* Saved entries *
━━━━━━━━━━━━━━━━━━━━━━━━━━━━━━

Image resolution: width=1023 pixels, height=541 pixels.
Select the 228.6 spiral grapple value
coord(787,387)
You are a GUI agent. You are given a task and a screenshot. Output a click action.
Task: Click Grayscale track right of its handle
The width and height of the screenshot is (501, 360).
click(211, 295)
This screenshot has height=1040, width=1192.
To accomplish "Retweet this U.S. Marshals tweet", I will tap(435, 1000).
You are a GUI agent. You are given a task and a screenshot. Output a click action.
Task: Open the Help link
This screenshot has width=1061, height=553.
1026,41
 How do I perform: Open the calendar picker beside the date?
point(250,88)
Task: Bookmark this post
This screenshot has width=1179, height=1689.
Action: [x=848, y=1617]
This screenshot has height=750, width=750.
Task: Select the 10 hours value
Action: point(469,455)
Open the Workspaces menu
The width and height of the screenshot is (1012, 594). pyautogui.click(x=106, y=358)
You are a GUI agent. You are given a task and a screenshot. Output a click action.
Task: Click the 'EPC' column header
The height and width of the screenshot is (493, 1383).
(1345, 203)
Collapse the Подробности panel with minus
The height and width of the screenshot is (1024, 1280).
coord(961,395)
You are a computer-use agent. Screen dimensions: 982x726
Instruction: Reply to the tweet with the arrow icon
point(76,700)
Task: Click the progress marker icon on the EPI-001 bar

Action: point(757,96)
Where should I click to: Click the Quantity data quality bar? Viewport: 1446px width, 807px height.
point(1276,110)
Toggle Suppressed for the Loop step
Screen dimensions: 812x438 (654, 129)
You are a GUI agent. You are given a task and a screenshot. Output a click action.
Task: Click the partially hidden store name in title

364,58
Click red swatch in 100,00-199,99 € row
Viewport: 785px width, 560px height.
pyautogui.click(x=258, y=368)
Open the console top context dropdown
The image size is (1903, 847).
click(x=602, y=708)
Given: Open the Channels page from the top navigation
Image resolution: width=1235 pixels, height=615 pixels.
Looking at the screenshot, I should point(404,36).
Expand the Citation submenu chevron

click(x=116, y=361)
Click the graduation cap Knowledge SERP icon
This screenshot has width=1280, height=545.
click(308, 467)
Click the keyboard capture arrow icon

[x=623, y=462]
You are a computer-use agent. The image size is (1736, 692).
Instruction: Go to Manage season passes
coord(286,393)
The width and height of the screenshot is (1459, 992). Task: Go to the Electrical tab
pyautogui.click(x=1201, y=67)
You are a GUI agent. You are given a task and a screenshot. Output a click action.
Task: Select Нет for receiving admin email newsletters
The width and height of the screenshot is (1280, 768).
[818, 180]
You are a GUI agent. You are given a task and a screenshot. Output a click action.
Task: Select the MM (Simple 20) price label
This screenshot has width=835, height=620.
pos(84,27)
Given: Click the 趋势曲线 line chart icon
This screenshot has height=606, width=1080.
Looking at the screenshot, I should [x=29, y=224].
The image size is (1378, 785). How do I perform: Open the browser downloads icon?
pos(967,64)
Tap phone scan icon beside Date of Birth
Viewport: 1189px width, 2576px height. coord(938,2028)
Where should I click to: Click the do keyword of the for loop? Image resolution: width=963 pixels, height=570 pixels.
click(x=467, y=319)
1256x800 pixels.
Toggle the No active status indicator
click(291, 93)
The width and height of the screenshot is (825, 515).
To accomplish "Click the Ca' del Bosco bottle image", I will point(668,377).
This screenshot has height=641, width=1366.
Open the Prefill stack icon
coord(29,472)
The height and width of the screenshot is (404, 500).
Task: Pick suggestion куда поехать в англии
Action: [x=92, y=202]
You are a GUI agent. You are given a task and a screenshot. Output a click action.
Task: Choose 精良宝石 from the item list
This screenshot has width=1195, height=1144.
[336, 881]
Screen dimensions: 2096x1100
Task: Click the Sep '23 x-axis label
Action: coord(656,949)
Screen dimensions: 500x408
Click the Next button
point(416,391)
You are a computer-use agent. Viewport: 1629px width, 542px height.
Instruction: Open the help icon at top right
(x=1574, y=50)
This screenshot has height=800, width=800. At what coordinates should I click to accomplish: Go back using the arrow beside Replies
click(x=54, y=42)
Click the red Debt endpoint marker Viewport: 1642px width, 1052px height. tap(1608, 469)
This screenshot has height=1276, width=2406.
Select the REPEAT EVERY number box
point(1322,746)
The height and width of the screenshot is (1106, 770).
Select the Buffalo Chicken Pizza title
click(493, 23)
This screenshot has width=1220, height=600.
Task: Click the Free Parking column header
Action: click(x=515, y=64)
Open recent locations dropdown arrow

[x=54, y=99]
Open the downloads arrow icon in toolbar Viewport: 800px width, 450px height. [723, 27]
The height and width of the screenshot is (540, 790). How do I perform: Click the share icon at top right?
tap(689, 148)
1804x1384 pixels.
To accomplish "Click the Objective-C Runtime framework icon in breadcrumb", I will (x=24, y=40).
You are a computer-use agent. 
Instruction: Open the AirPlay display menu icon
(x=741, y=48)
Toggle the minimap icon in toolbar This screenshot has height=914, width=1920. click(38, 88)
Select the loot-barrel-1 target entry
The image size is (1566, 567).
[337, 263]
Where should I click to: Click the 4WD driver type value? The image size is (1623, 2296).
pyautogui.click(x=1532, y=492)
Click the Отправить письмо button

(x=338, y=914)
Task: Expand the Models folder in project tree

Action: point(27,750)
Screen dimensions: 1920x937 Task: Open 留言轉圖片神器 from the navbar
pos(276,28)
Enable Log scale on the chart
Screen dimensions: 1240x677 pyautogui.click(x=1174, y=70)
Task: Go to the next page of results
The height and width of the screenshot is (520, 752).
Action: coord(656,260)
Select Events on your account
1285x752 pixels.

━━━━━━━━━━━━━━━━━━━━━━━━━━━━━━

* Task *
Write out every entry exactly as it appears.

* Task solution *
Image resolution: width=1023 pixels, height=541 pixels.
Select the 228.6 spiral grapple value
coord(787,387)
You are a GUI agent. You are given a task and a screenshot. Output a click action.
Task: Click Grayscale track right of its handle
The width and height of the screenshot is (501, 360).
click(211, 295)
This screenshot has height=1040, width=1192.
To accomplish "Retweet this U.S. Marshals tweet", I will tap(435, 1000).
You are a GUI agent. You are given a task and a screenshot. Output a click action.
Task: Open the Help link
This screenshot has width=1061, height=553.
1026,41
 How do I perform: Open the calendar picker beside the date?
point(250,88)
Task: Bookmark this post
This screenshot has width=1179, height=1689.
Action: [x=848, y=1617]
This screenshot has height=750, width=750.
Task: Select the 10 hours value
Action: point(469,455)
Open the Workspaces menu
The width and height of the screenshot is (1012, 594). pyautogui.click(x=106, y=358)
You are a GUI agent. You are given a task and a screenshot. Output a click action.
Task: Click the 'EPC' column header
The height and width of the screenshot is (493, 1383).
(1345, 203)
Collapse the Подробности panel with minus
The height and width of the screenshot is (1024, 1280).
coord(961,395)
You are a computer-use agent. Screen dimensions: 982x726
Instruction: Reply to the tweet with the arrow icon
point(76,700)
Task: Click the progress marker icon on the EPI-001 bar

Action: point(757,96)
Where should I click to: Click the Quantity data quality bar? Viewport: 1446px width, 807px height.
point(1276,110)
Toggle Suppressed for the Loop step
Screen dimensions: 812x438 (654, 129)
You are a GUI agent. You are given a task and a screenshot. Output a click action.
Task: Click the partially hidden store name in title

364,58
Click red swatch in 100,00-199,99 € row
Viewport: 785px width, 560px height.
pyautogui.click(x=258, y=368)
Open the console top context dropdown
The image size is (1903, 847).
click(x=602, y=708)
Given: Open the Channels page from the top navigation
Image resolution: width=1235 pixels, height=615 pixels.
Looking at the screenshot, I should point(404,36).
Expand the Citation submenu chevron

click(x=116, y=361)
Click the graduation cap Knowledge SERP icon
This screenshot has width=1280, height=545.
click(308, 467)
Click the keyboard capture arrow icon

[x=623, y=462]
You are a computer-use agent. The image size is (1736, 692).
Instruction: Go to Manage season passes
coord(286,393)
The width and height of the screenshot is (1459, 992). Task: Go to the Electrical tab
pyautogui.click(x=1201, y=67)
You are a GUI agent. You are given a task and a screenshot. Output a click action.
Task: Select Нет for receiving admin email newsletters
The width and height of the screenshot is (1280, 768).
[818, 180]
You are a GUI agent. You are given a task and a screenshot. Output a click action.
Task: Select the MM (Simple 20) price label
This screenshot has width=835, height=620.
pos(84,27)
Given: Click the 趋势曲线 line chart icon
This screenshot has height=606, width=1080.
Looking at the screenshot, I should [x=29, y=224].
The image size is (1378, 785). How do I perform: Open the browser downloads icon?
pos(967,64)
Tap phone scan icon beside Date of Birth
Viewport: 1189px width, 2576px height. coord(938,2028)
Where should I click to: Click the do keyword of the for loop? Image resolution: width=963 pixels, height=570 pixels.
click(x=467, y=319)
1256x800 pixels.
Toggle the No active status indicator
click(291, 93)
The width and height of the screenshot is (825, 515).
To accomplish "Click the Ca' del Bosco bottle image", I will point(668,377).
This screenshot has height=641, width=1366.
Open the Prefill stack icon
coord(29,472)
The height and width of the screenshot is (404, 500).
Task: Pick suggestion куда поехать в англии
Action: [x=92, y=202]
You are a GUI agent. You are given a task and a screenshot. Output a click action.
Task: Choose 精良宝石 from the item list
This screenshot has width=1195, height=1144.
[336, 881]
Screen dimensions: 2096x1100
Task: Click the Sep '23 x-axis label
Action: coord(656,949)
Screen dimensions: 500x408
Click the Next button
point(416,391)
You are a computer-use agent. Viewport: 1629px width, 542px height.
Instruction: Open the help icon at top right
(x=1574, y=50)
This screenshot has height=800, width=800. At what coordinates should I click to accomplish: Go back using the arrow beside Replies
click(x=54, y=42)
Click the red Debt endpoint marker Viewport: 1642px width, 1052px height. tap(1608, 469)
This screenshot has height=1276, width=2406.
Select the REPEAT EVERY number box
point(1322,746)
The height and width of the screenshot is (1106, 770).
Select the Buffalo Chicken Pizza title
click(493, 23)
This screenshot has width=1220, height=600.
Task: Click the Free Parking column header
Action: click(x=515, y=64)
Open recent locations dropdown arrow

[x=54, y=99]
Open the downloads arrow icon in toolbar Viewport: 800px width, 450px height. [723, 27]
The height and width of the screenshot is (540, 790). How do I perform: Click the share icon at top right?
tap(689, 148)
1804x1384 pixels.
To accomplish "Click the Objective-C Runtime framework icon in breadcrumb", I will (x=24, y=40).
You are a computer-use agent. 
Instruction: Open the AirPlay display menu icon
(x=741, y=48)
Toggle the minimap icon in toolbar This screenshot has height=914, width=1920. click(38, 88)
Select the loot-barrel-1 target entry
The image size is (1566, 567).
[337, 263]
Where should I click to: Click the 4WD driver type value? The image size is (1623, 2296).
pyautogui.click(x=1532, y=492)
Click the Отправить письмо button

(x=338, y=914)
Task: Expand the Models folder in project tree

Action: point(27,750)
Screen dimensions: 1920x937 Task: Open 留言轉圖片神器 from the navbar
pos(276,28)
Enable Log scale on the chart
Screen dimensions: 1240x677 pyautogui.click(x=1174, y=70)
Task: Go to the next page of results
The height and width of the screenshot is (520, 752).
Action: coord(656,260)
Select Events on your account
1285x752 pixels.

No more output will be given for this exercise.